Rejoice that, although you don’t have any video recordings of Jesus from when He walked the earth as God incarnate, you can see Him when you let the Gospel message and the Holy Spirit’s affirmation of that message draw you closer to Him. As you learn more about Jesus in the Gospel, pray to see His face more clearly and understand the image of His glory more fully.
Ask the Holy Spirit to awaken you.
Understand that the Holy Spirit authenticates the Gospel as God’s own word. Ask the Spirit to awaken your soul to see God’s manifest presence in the Gospel. Rely on the Spirit’s power to help you confirm that the Gospel is both reasonable and spiritual. Remember that God’s glory is what the Gospel events and promises are meant to show.
Realize that seeing God’s glory is the key to becoming more holy yourself.
Understand that you are transformed more into Jesus’ image by means of focusing your attention on His glory. As you admire Jesus’ purity and holiness, your sinful habits will begin to feel foreign and distasteful. His worldview will gradually shape your values, thinking, and decisions. His wisdom, power, and promises will give you greater confidence to choose faith over fear. His glory will inspire you to delight in His fellowship and yearn to see Him face-to-face in heaven. His love will empower you to love others more.
Join God in His joy.
As you see how glad God is to have His Son, Jesus, rejoice with Him that He thought of the perfect plan to extend His love to all people through Jesus. Don’t be somber when pondering the Gospel. Realize that it’s a message of great joy.
Let your love for God lead you to repentance.
Know that you can’t appreciate how the Gospel makes forgiveness possible for you if you don’t first feel genuine remorse for your sins.
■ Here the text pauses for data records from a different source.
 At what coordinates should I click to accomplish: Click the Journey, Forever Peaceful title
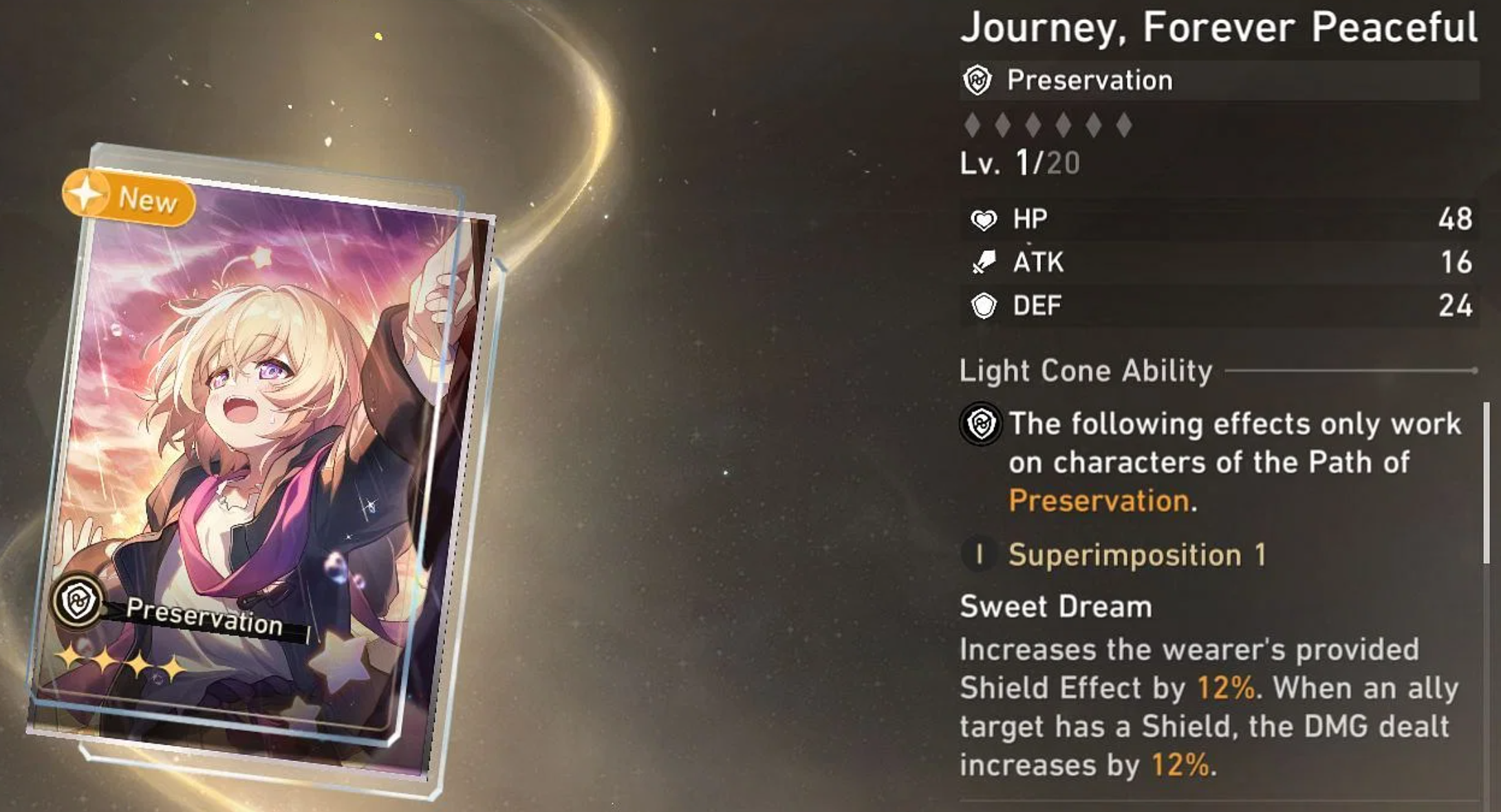pos(1218,28)
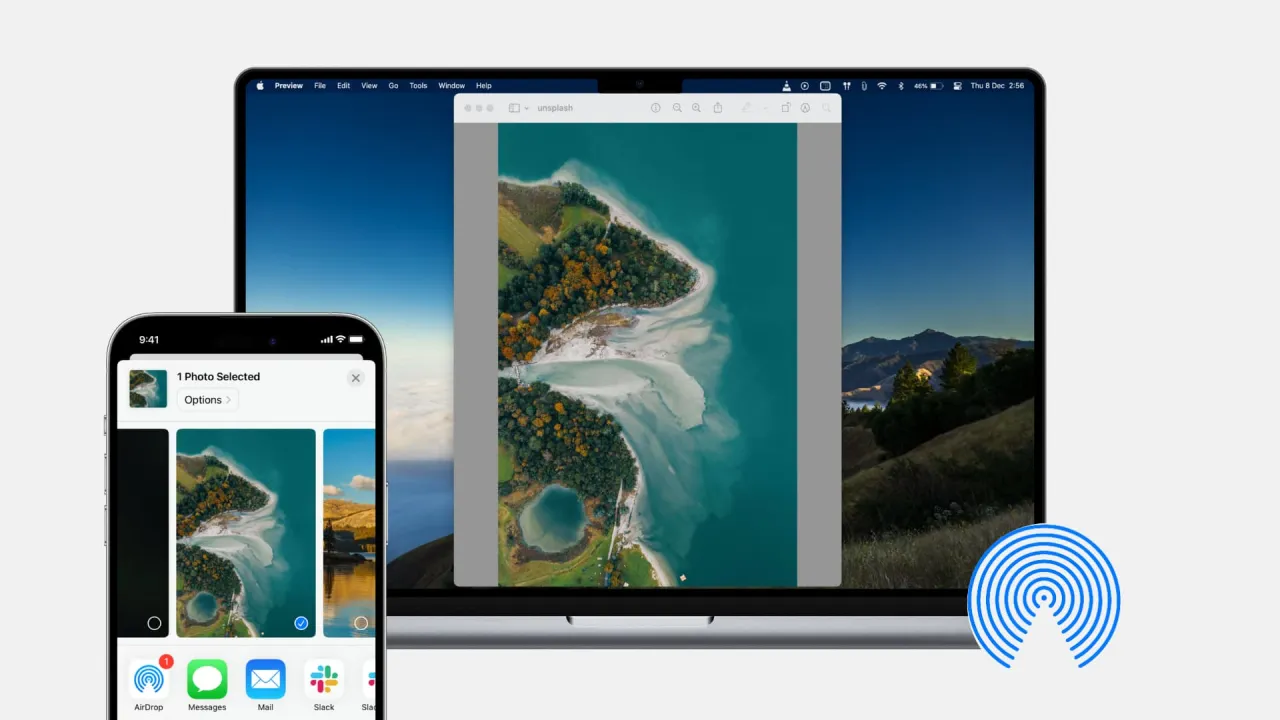Image resolution: width=1280 pixels, height=720 pixels.
Task: Send the photo with the Mail icon
Action: click(x=265, y=680)
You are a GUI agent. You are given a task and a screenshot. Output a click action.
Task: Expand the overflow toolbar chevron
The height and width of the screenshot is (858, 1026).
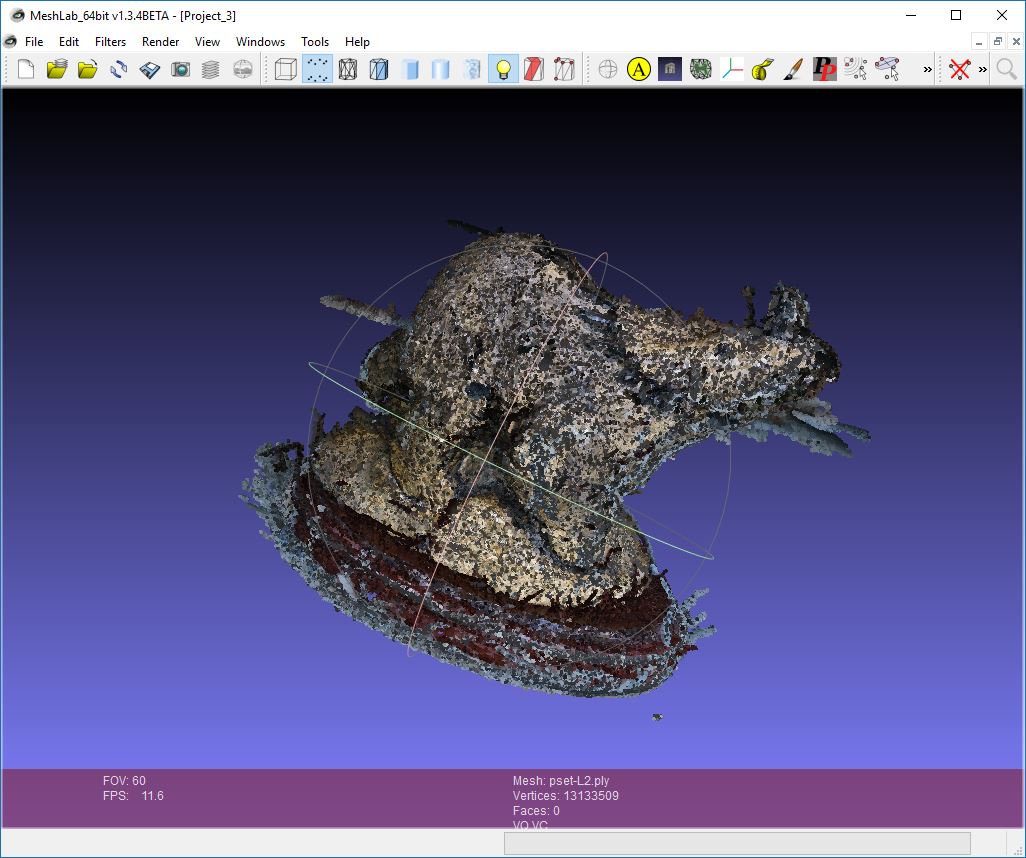[x=928, y=69]
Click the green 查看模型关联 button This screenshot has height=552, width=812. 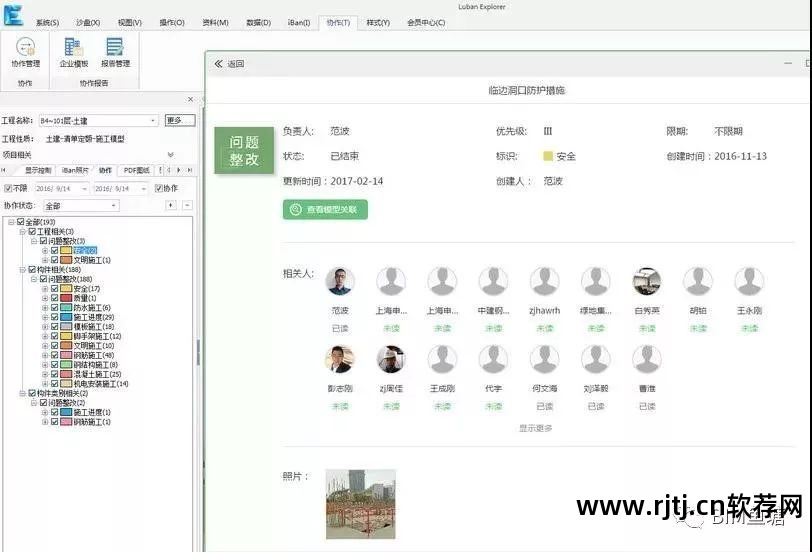click(x=326, y=209)
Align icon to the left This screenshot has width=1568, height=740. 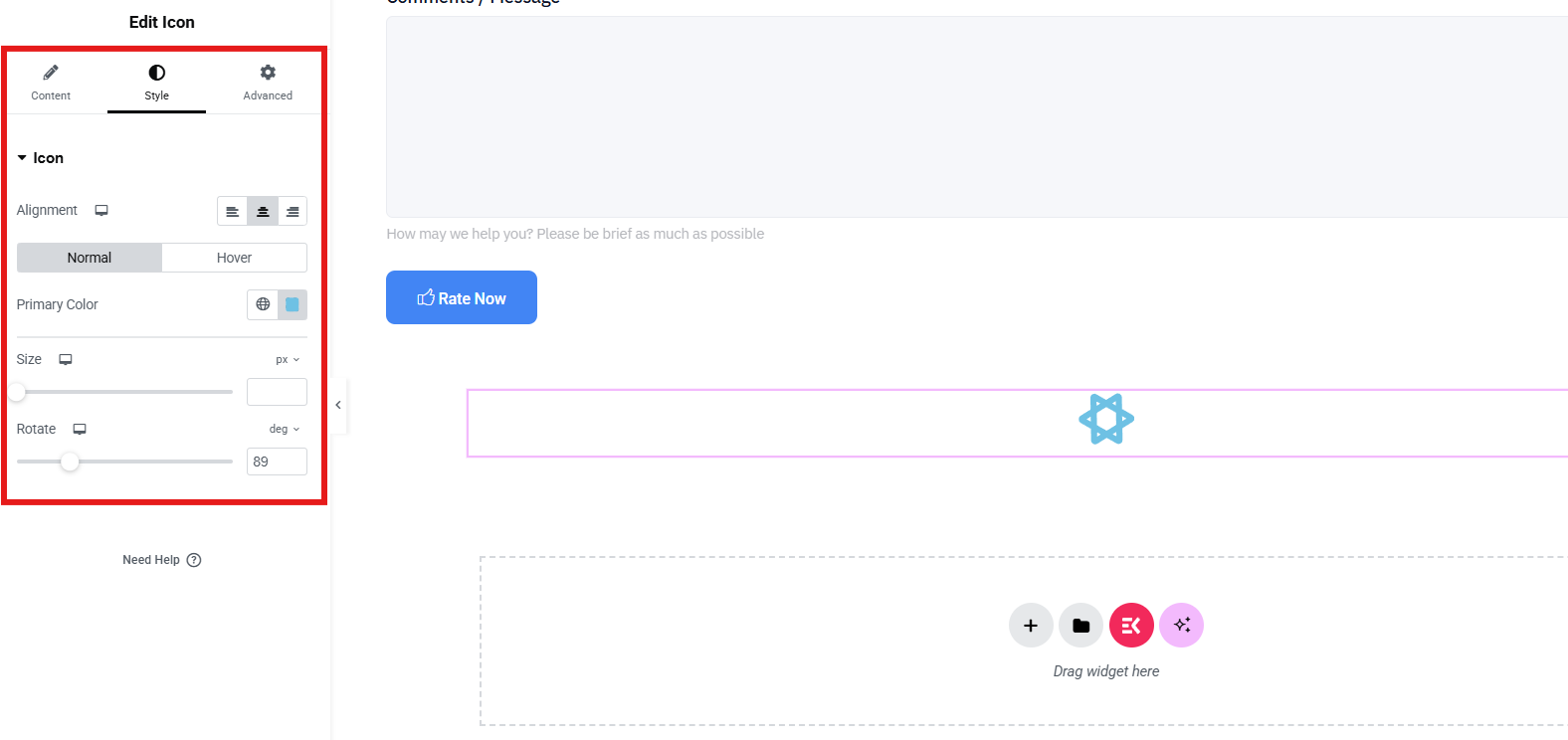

Recognize that the only way to truly experience that remorse is to ponder how glorious God is, and to let your love for Him motivate you to repent because you want to please Him.
Appreciate how God’s gift of pain leads you to Himself.
Understand that when you’re willing to suffer for the sake of the Gospel message, you’re choosing the beauty of God’s truth over the ugliness of Satan’s lies, and you’ll be able to see God’s beauty more clearly. Remember that you can trust God to meet every genuine need you have, no matter what your circumstances, but true needs are only those that are necessary for you to do God’s will and bring glory to Him. Know that the Gospel’s aim is not an easy life. Rather, it is deeper knowledge of, and trust in, God.
Don’t let miracles distract you from the One who performs them.
Remind yourself that the material world God has created, the spiritual power He gives believers, and the signs and wonders He sometimes unleashes in answer to prayer are meant only to draw you closer to God. Make sure you’re not focusing on God’s miracles at the expense of God Himself.
Consider why you truly want to grow to be more like Jesus.
Ask yourself: “Do I want to be strong like Christ, so I will be admired as strong, or so that I can defeat every adversary that would entice me to settle for any pleasure less than admiring the strongest person in the universe, Christ?”, “Do I want to be wise like Christ, so I will be admired as wise and intelligent, or so that I can discern and admire the One who is most truly wise?”, “Do I want to be holy like Christ, so that I can be admired as holy, or so that I can be free from all unholy inhibitions that keep me from seeing and savoring the holiness of Christ?”, and “Do I want to be loving like Christ, so I will be admired as a loving person, or so that I will enjoy extending to others, even in sufferings, the all-satisfying love of Christ?” Make sure that your goal to become like Jesus is rooted in a passion to see and savor Him in the Gospel message.